Methodology
BioBenchmarks is an independent, open catalog of AI/ML benchmarks across drug discovery, scored with a standardized rubric.
Scope
This portal catalogs 90 individual benchmarks and 31 initiatives (which together track 1,749 benchmarks, of which 2,413 are surfaced as direct per-benchmark links). It also ranks 87 experts and 79 groups that build benchmarks, and documents 28 known-private industry benchmarks for context.
Pipeline taxonomy (12 stages)
- Virtual Cell — cell-state foundation models, perturbation prediction
- Disease modeling — disease signatures, mechanism maps
- Target ID — target-disease association, essentiality, druggability
- Hit ID — virtual screening, docking, bioactivity
- Lead ID / ADMET — property prediction
- Developmental candidate — multi-parameter optimization
- IND-enabling — safety, tox, PK projection
- Phase I — human PK/PD, dose prediction
- Phase II — efficacy prediction, biomarker qualification
- Phase III — outcome prediction, endpoint modeling
- Clinical development — cross-phase trial design, patient stratification
- Post-market / RWE — adverse events, signal detection
Cross-cutting modalities (tagged alongside stage): small molecule · biologic · peptide · PROTAC · cell therapy · gene therapy · RNA therapeutic · vaccine.
Benchmark rubric (7 criteria, 1–5 each)
| Criterion | Question | 1 = Weak | 5 = Gold standard |
|---|---|---|---|
| Scientific rigor | Peer-reviewed? Reproducible? Negative controls? | No paper, no docs | High-impact paper, reproduction studies, community-validated |
| Coverage | Task breadth + data volume | Single narrow task, small N | Broad task suite, >10k data points, multi-modality |
| Active maintenance | Last update / PR / leaderboard submission | >2 years stale | Updated within 3 months, responsive maintainers |
| Community adoption | Citations, GitHub stars, leaderboard entries | <50 cites, <50 stars | >1000 cites or >1000 stars or >50 leaderboard entries |
| Data quality | Curation, QC, known-issue tracking | Uncurated, no QC | Expert-curated, version-controlled, known-issue list |
| Accessibility | License + install experience | Restrictive license, manual data pull | OSS license + one-line install + stable API |
| Industry relevance | Pharma-validated translational signal | No industry usage evidence | Used by ≥3 top-20 pharma publicly; drives internal decisions |
Composite: weighted mean (rigor ×1.5, coverage ×1.2, adoption ×1.2, others ×1.0) normalized to 0–100. Raw rubric is shown on every benchmark detail page.

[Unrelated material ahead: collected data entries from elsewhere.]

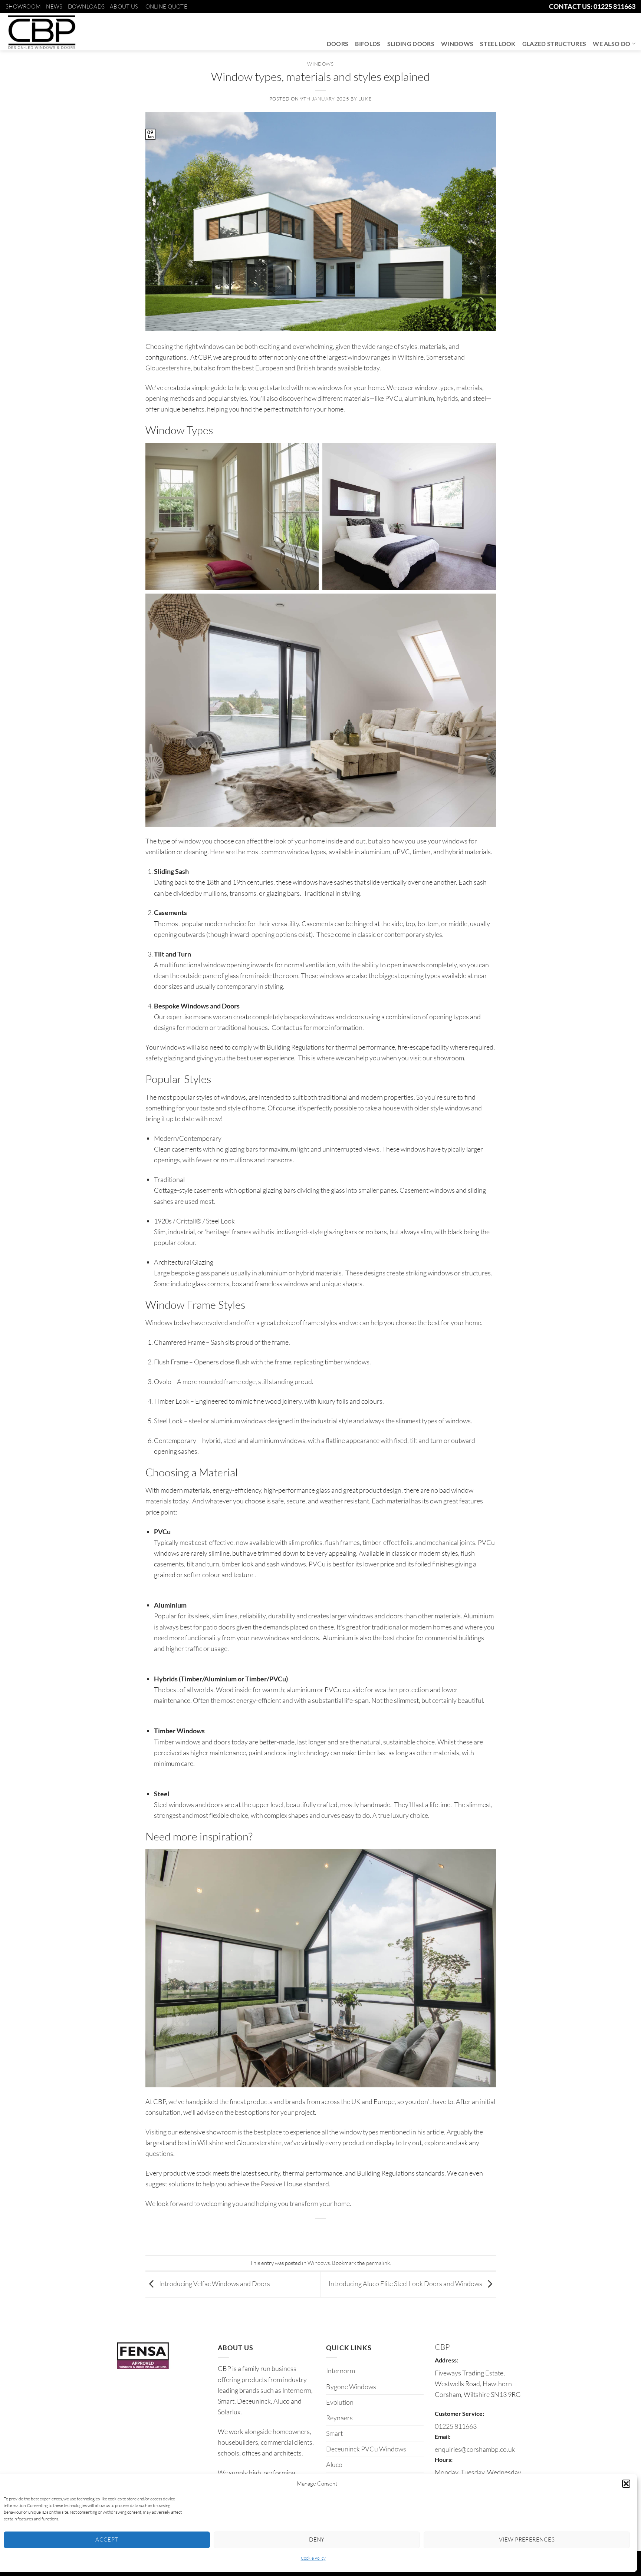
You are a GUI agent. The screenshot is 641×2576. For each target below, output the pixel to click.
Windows (457, 43)
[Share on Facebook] (290, 2233)
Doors (338, 43)
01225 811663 (456, 2426)
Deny (317, 2539)
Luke (365, 99)
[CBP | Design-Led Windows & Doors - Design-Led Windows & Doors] (42, 32)
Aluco (334, 2464)
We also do (611, 43)
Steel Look (497, 43)
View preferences (527, 2539)
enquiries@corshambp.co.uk (475, 2449)
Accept (106, 2539)
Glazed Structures (554, 43)
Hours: (444, 2459)
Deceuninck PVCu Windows (366, 2449)
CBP (442, 2347)
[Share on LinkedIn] (351, 2233)
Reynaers (339, 2418)
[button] (626, 2483)
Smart (334, 2433)
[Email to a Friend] (321, 2233)
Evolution (340, 2402)
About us (124, 6)
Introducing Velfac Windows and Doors (214, 2283)
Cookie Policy (313, 2558)
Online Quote (166, 6)
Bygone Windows (351, 2386)
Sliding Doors (410, 43)
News (54, 6)
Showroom (23, 6)
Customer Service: (459, 2413)
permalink (378, 2262)
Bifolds (367, 43)
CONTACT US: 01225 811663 (592, 6)
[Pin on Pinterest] (336, 2233)
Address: (446, 2360)
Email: (442, 2436)
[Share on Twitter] (306, 2233)
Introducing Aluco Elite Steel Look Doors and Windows (406, 2283)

Anti-gaming: if a benchmark is maintained by the same group whose model dominates it, it is flagged self_referential and adoption is down-weighted. Benchmarks that benchmark external frontier models against each other are not flagged self-referential.
Experimental-validation tier (new in v2.0)
| Tier | Meaning |
|---|---|
| Clinical | Benchmark uses real clinical-trial outcomes or patient data. |
| Wet-lab confirmed | Top predictions are synthesized / expressed / assayed in a wet lab. |
| Prospective | Designed as a held-out, forward-looking test; submissions evaluated on data unseen at design time. |
| Retrospective | Historical data only, split into train / test after the fact. |
| None | Pure simulation or benchmarking harness with no experimental grounding. |
Expert rubric (6 criteria)
- Benchmarks authored — number of benchmarks where the person is primary author or lead maintainer.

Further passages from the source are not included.